Task description: Reproduce exactly the lines below from the one containing "Viewport: 1006px width, 626px height." through the one containing "Viewport: 633px width, 502px height.", including both, and nothing else.

Records drawn from a dataset
+--

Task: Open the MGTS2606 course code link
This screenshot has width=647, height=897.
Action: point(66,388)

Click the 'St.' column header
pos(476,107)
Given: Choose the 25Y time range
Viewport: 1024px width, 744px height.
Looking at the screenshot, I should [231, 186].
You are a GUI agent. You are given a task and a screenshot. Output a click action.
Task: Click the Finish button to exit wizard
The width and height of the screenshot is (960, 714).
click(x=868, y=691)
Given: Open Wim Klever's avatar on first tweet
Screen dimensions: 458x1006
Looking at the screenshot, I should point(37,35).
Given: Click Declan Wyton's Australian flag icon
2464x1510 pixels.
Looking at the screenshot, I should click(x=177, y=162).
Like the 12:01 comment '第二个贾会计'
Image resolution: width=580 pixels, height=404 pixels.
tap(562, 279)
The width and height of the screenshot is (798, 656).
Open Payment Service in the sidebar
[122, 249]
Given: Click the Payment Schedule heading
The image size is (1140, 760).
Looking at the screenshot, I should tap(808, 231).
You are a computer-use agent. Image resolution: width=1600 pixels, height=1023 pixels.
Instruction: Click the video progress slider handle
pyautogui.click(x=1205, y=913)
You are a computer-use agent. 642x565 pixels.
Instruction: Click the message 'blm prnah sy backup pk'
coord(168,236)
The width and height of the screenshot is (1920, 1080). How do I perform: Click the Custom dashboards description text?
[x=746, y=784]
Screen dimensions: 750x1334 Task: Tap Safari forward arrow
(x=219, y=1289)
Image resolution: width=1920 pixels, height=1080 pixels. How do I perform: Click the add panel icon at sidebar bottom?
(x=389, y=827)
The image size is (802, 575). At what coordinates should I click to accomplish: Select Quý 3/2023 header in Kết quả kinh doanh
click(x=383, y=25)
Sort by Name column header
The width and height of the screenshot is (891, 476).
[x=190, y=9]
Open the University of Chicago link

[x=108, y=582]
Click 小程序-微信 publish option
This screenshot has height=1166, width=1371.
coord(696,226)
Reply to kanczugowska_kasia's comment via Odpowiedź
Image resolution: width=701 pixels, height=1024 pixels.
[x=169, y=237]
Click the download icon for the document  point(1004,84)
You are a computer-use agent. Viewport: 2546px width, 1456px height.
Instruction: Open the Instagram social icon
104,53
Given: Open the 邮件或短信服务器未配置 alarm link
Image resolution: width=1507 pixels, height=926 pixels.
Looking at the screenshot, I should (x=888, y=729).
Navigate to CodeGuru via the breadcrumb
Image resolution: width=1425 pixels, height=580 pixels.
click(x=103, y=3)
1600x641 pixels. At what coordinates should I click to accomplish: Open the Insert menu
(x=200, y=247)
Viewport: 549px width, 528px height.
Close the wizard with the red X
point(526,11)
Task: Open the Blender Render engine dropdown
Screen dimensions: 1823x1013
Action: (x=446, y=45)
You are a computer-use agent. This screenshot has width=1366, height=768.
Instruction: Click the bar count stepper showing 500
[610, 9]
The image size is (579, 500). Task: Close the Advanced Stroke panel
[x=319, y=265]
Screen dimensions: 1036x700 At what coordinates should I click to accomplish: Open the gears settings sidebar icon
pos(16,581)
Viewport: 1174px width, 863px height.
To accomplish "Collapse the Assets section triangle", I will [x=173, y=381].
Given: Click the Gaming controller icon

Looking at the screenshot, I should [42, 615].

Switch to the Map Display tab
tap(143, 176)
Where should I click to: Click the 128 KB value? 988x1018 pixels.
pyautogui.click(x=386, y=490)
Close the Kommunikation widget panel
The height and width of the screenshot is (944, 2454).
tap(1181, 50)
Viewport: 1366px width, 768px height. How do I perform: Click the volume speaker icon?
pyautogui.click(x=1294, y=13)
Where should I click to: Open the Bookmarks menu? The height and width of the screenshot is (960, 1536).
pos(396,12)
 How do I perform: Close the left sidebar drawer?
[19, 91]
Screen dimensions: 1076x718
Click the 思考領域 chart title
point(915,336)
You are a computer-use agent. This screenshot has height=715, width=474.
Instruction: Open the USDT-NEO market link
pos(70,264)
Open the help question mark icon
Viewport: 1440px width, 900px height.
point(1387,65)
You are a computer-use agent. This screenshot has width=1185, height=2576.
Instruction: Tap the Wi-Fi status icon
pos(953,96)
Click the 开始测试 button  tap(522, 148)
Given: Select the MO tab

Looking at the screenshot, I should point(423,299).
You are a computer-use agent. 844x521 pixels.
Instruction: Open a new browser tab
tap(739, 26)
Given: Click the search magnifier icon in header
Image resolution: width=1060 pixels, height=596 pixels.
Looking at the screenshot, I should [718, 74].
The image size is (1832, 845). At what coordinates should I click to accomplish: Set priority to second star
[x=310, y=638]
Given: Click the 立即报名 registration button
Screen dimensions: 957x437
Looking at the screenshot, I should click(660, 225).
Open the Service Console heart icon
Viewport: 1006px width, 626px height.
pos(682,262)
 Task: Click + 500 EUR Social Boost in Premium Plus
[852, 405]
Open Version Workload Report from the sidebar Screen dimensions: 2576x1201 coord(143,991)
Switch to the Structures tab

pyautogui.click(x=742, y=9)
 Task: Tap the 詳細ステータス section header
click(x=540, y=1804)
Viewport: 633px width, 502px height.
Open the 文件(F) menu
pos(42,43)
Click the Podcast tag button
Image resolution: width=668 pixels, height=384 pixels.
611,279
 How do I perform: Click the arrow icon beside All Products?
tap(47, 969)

+--

Reply to the task:
Viewport: 1006px width, 626px height.
pos(682,262)
 Task: Click + 500 EUR Social Boost in Premium Plus
[852, 405]
Open Version Workload Report from the sidebar Screen dimensions: 2576x1201 coord(143,991)
Switch to the Structures tab

pyautogui.click(x=742, y=9)
 Task: Tap the 詳細ステータス section header
click(x=540, y=1804)
Viewport: 633px width, 502px height.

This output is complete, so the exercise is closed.